**Compito breve 1**
Riscrivi in forma più concisa il paragrafo del testo da leggere che comincia con «Essendo nato “allergico alle fabbriche”», conservandone i fatti principali.
**Compito breve 2**
Prosegui il racconto sulla meccanica dei primi anni novanta, partendo dall'ultima frase riportata nel testo da leggere.

**Testo da leggere**
========================
Nei primi anni novanta ero uno sbarbatello che, abbandonate le moto, aveva debuttato nel mondo dell’ auto con la passione dei 5 turbo (siano essi stati Maxi, Alpine o Super5 Gt) insomma mi piaceva vincere facile. Da buon giovane libero pensatore meccanico, ero conscio di avere un grande potenziale ma che tale potenziale andasse perlopiù sprecato inquanto nato in una provincia apparentemente sterile motoristicamente parlando.

Pareva infatti che le eccellenze di zona: principalmente Cagiva, Aermacchi, Augusta elicotteri, fagocitassero tutti i migliori talenti, obbligando quindi i giovani ad entrare in fabbrica per trovare maestri in grado di tramandare le loro esperienze, affinchè i freschi neuroni  e le giovani mani continuassero la ricerca e lo sviluppo di quella cosa meravigliosa che è la meccanica applicata ai mezzi di locomozione.


Essendo nato “allergico alle fabbriche” non avevo altro modo che frequentare le migliori officine della zona per carpire qualche segreto. Così mi trovavo a fronteggiare leggende metropolitane e verità inconfutabili, provandole sulla mia pelle. Man mano che l’esperienza avanzava conoscevo sempre più gente in gamba che mi istruiva e mi dava spunti di riflessione, semplicemente osservandone l’operato e carpendone i “perchè“.

Un giorno passavo col mio 5 vicino alla fabbrica della USAG e vedo uno strano personaggio in tuta blu che, arrampicato su un muretto armeggia con un cartello giallo a forma di freccia. Al ritorno guardo il cartello ormai in posizione e sopra c’è scritto qualcosa di incomprensibile, una scritta rovesciata, al contrario… tipo cofano delle ambulanze! Infatti guardo nello specchietto e leggo: Carburatorista.
========================
**Righe fornite**
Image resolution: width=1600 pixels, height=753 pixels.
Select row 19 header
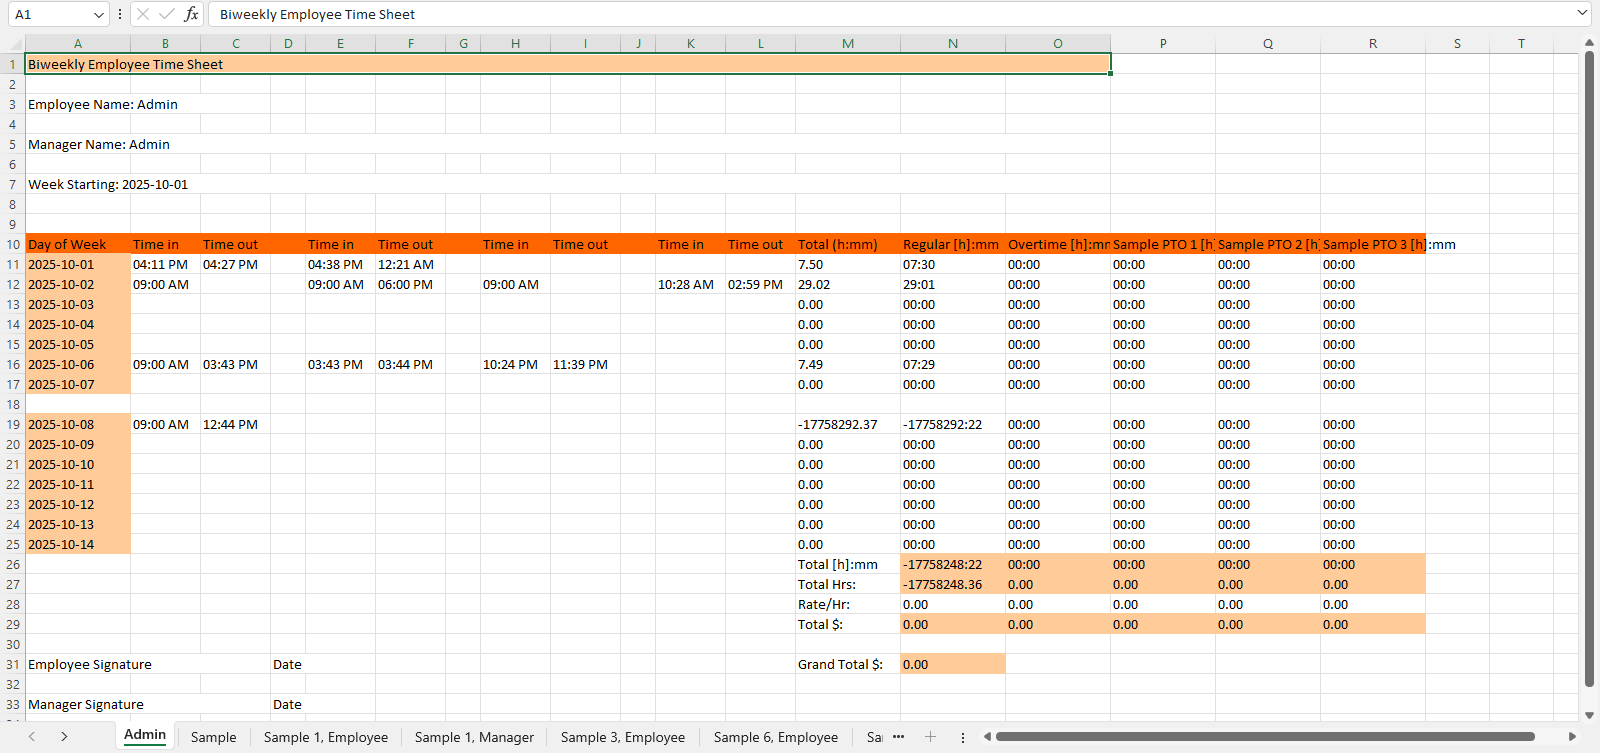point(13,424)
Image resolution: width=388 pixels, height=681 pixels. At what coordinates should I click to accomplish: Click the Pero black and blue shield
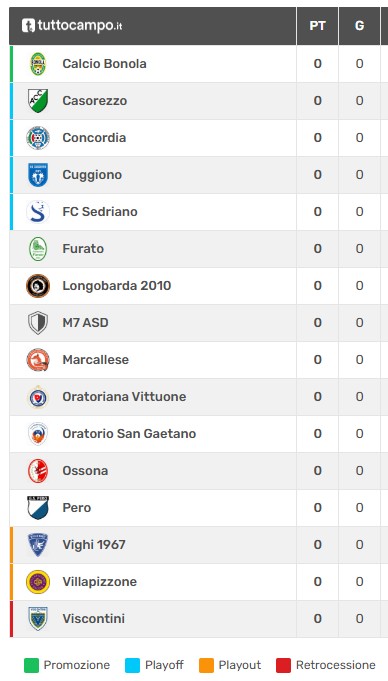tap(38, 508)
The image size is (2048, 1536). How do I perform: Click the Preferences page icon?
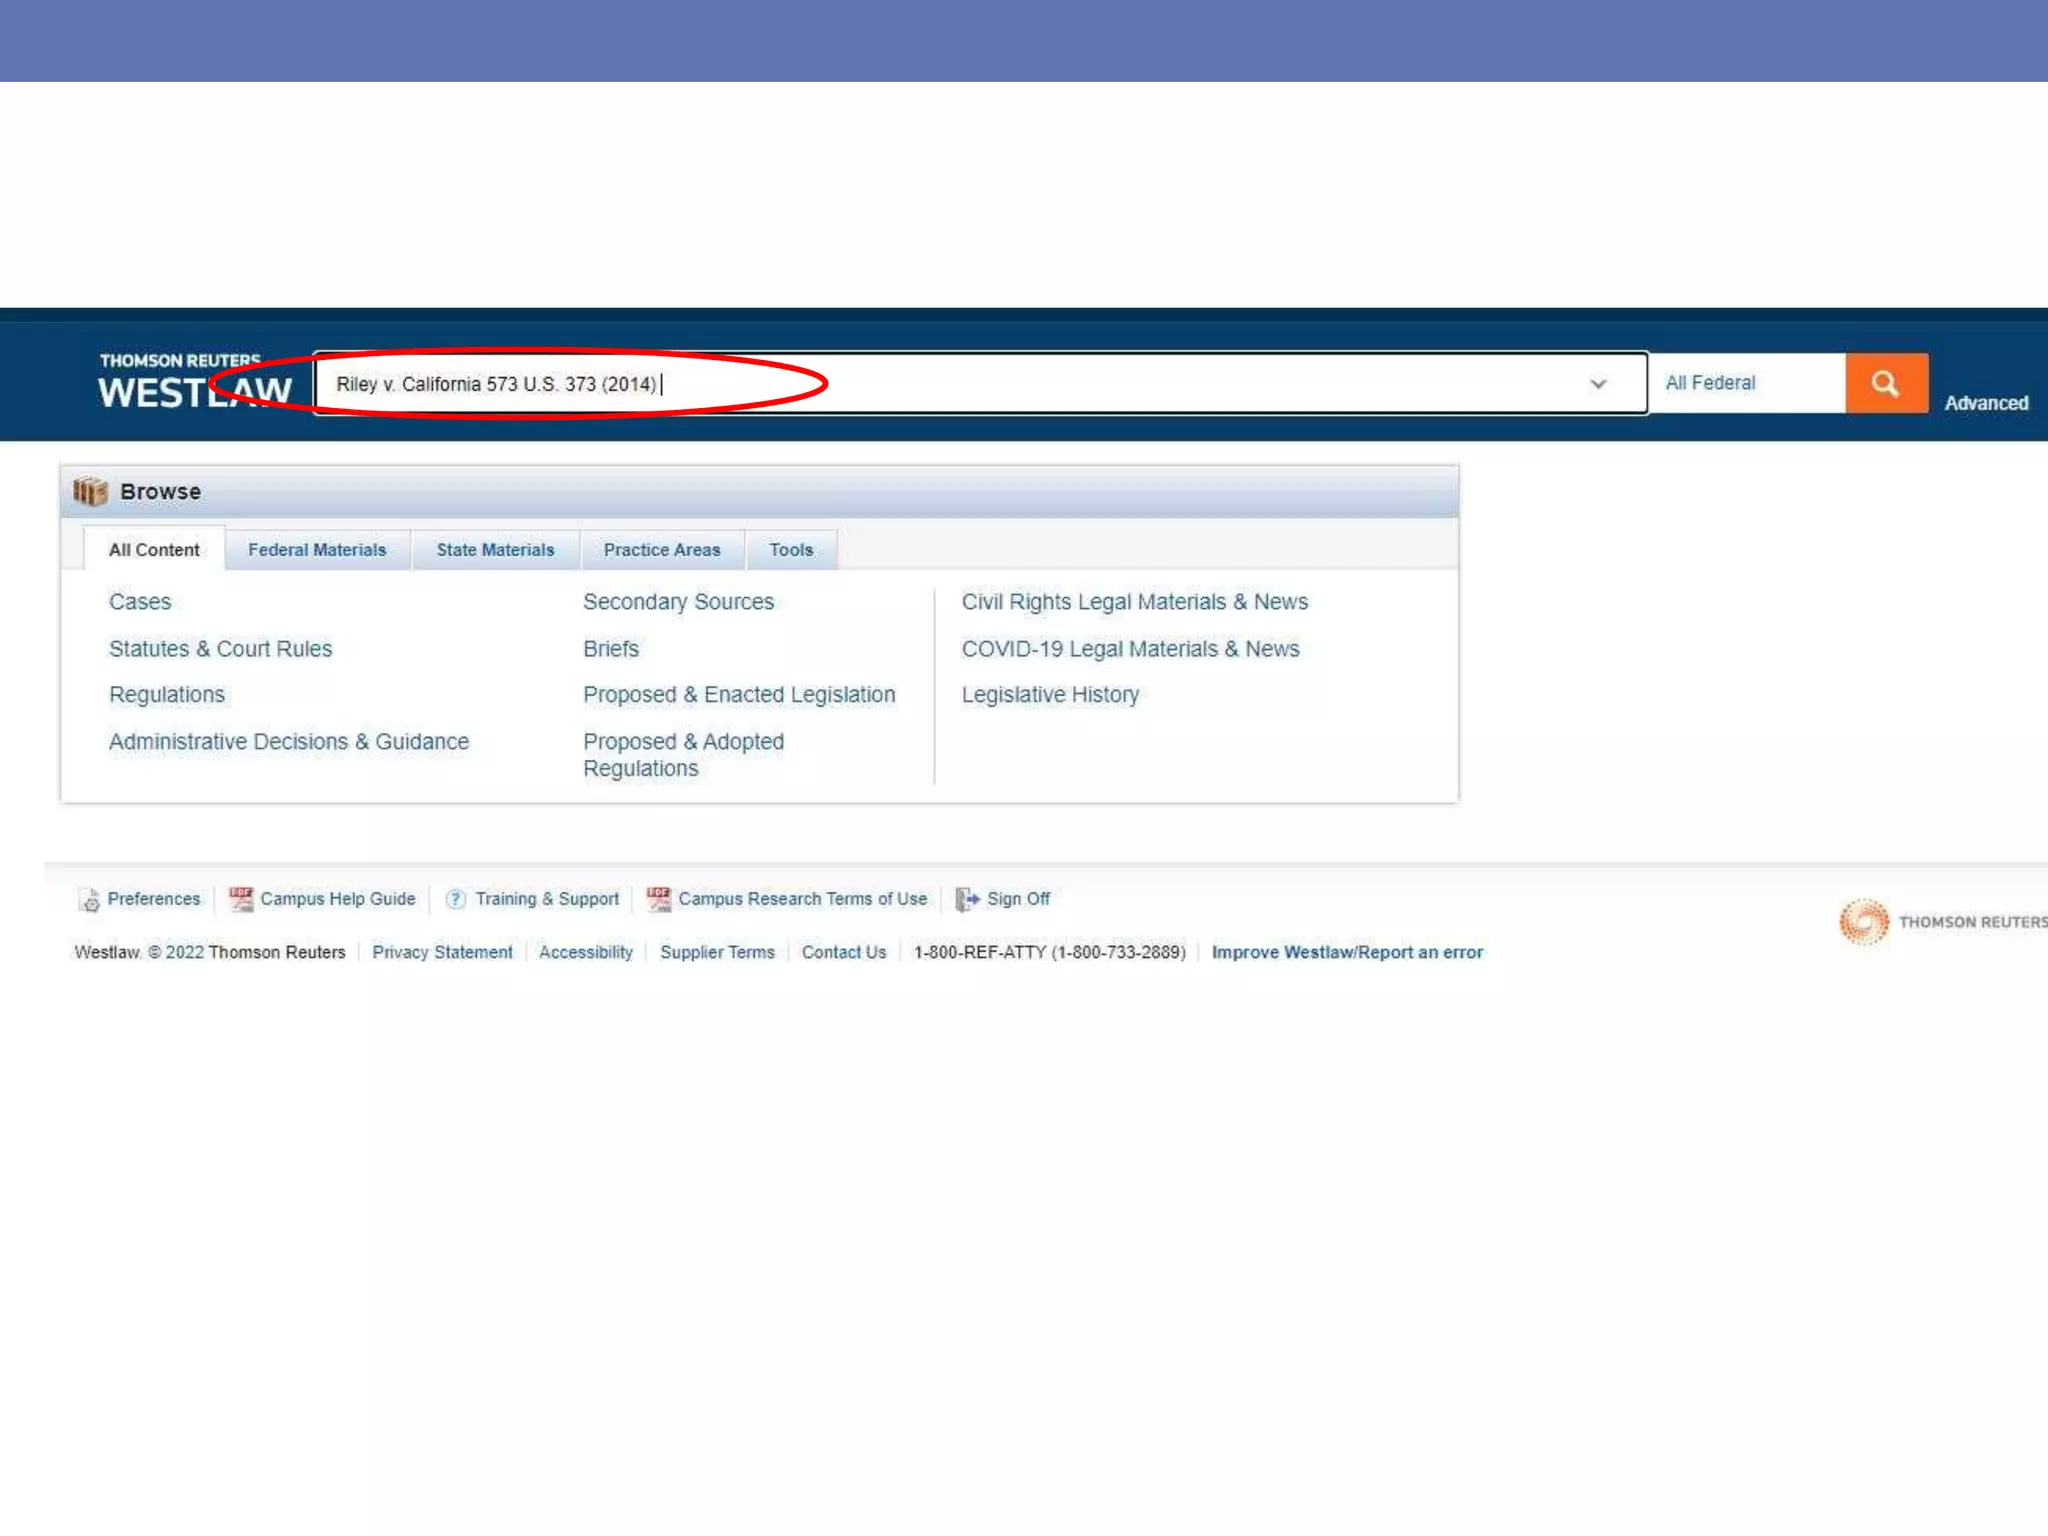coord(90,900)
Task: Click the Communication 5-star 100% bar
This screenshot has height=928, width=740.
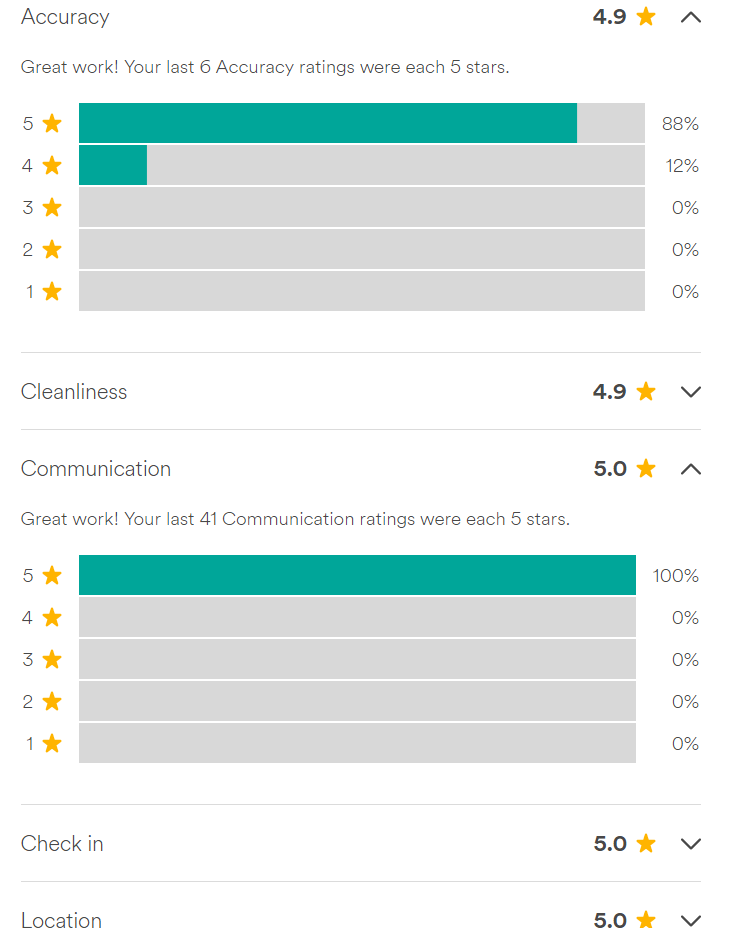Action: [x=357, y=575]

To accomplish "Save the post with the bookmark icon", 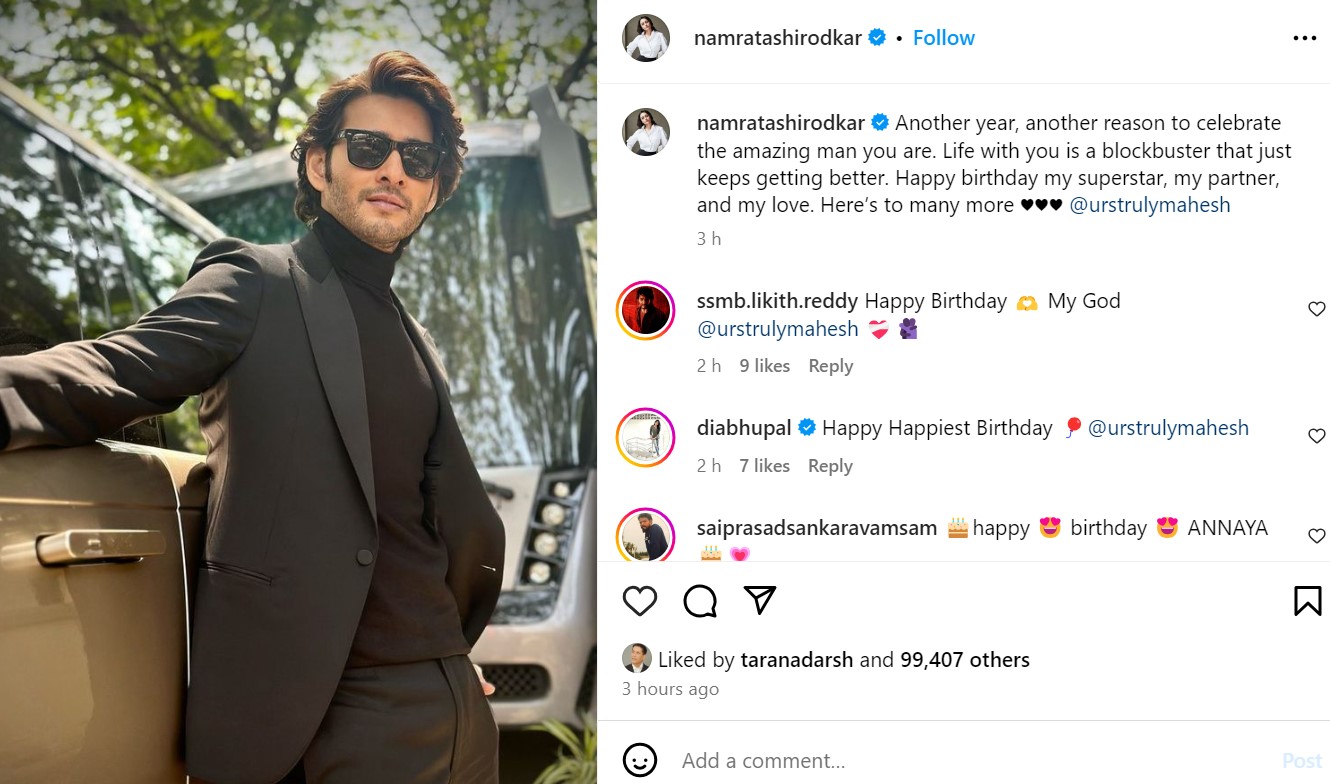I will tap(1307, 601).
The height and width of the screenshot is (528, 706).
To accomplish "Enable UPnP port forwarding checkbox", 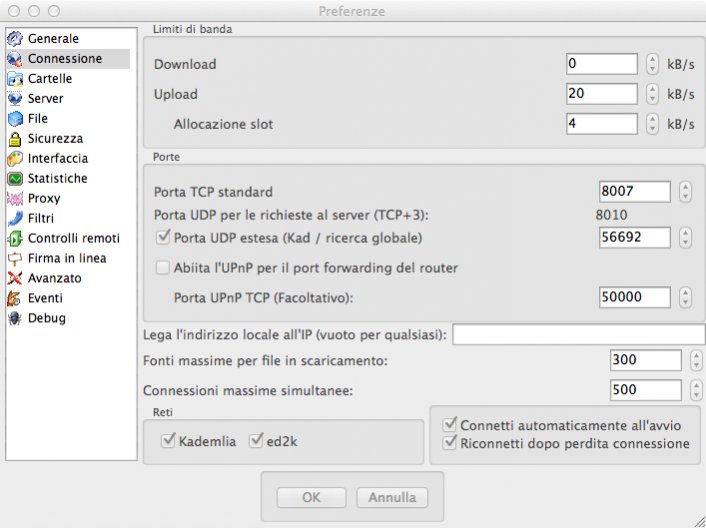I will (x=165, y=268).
========================
**Risposta corretta 1**
Allergico alle fabbriche, frequentavo le migliori officine della zona per carpirne i segreti, mettendo alla prova su me stesso leggende metropolitane e verità inconfutabili. Con l'esperienza conobbi sempre più persone capaci che mi istruivano e mi offrivano spunti di riflessione, osservandone il lavoro e carpendone i «perché».

**Risposta corretta 2**
“CAZZO! Questo deve essere più fuori di me“. Il cartello a freccia indicava l’ingresso di un grosso caseificio dismesso della Castelli formaggi, con tanto di ciminiera in mattoni alta una settantina di metri. Il caso volle che qualche tempo dopo fossi assunto da un auto-ricambista che aveva la base proprio in quell ex-complesso industriale, e li incontrai Daniele.

Il personaggio era fenomenale: un misto tra Dario Fo e Renato Rascel! Parlava orgogliosamente in dialetto varesino perchè era originario della Rasa di Varese, terra di contrabbandieri… Infatti lui aveva lavorato per anni in Varese città nell’offcina che elaborava la maggioranza delle auto dei contrabbandieri varesini. Un’istituzione!

Diventammo amici nel vero senso della parola. Condividevamo le nostre emozioni, confrontavamo le nostre idee, bevevamo caffè e fumavamo cinquemila sigarette una dietro l’altra, bestemmiavamo in dialetto: le sue a volta sembrava rotolassero, pesanti come palle da bowling, e mi raccontava storie ed aneddoti sugli anni ’60 e ’70, cose che non mi sarei immaginato. Intrecci tra malavita e politica locale, piccole mafie, gruppi di potere, storie di puttane e contrabbandieri al night club.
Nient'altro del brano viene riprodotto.